Implied volatility for at-the-money December options, a measure of expected futures swings and a key gauge of value, was 19.79 percent at 2:20 p.m. on the New York Mercantile Exchange, from 19.06 percent on Oct. 18. Put options protecting against a 10 percent drop in prices increased to 26.56 percent from 25.4.
“We’ve crossed the Rubicon when we crossed that $100 a barrel threshold,” said Phil Flynn, senior market analyst at Price Futures Group in Chicago. “Now the fundamentals are heavy and people are starting to try to protect their oil position on the downside.”
West Texas Intermediate crude for December delivery fell $1.43, or 1.4 percent, to $99.68 a barrel on the Nymex.

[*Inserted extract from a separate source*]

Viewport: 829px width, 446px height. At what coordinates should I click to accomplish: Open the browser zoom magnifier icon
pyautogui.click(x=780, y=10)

Futures slid after the Energy Information Administration said supplies rose 4 million barrels to 374.5 million in the week ended Oct. 11, the highest level in three months.
Puts, or bets that prices would fall, accounted for the three most popular options and 51 percent of electronic trading volume.
The most active options in electronic trading today were December $95 puts, which rose 17 cents to 67 cents a barrel with 3,283 lots trading as of 2:38 p.m. January $95 puts advanced 19 cents to $1.35 with volume of 2,996 lots.
In the previous session, puts accounted for 52 percent of the 115,515 lots traded.
December $100 puts were the most-active options yesterday, with 7,816 contracts trading as they declined 20 cents to $1.66 a barrel. December $90 puts fell 5 cents to 16 cents on volume of 7,154 lots.
Open interest in the prior session was highest for December $90 puts, with 45,009 contracts. Next were December $80 puts with 41,699 lots and December $95 calls with 33,618.
The exchange distributes real-time data for electronic trading and releases information the next business day on open-outcry volume, where the bulk of options activity occurs.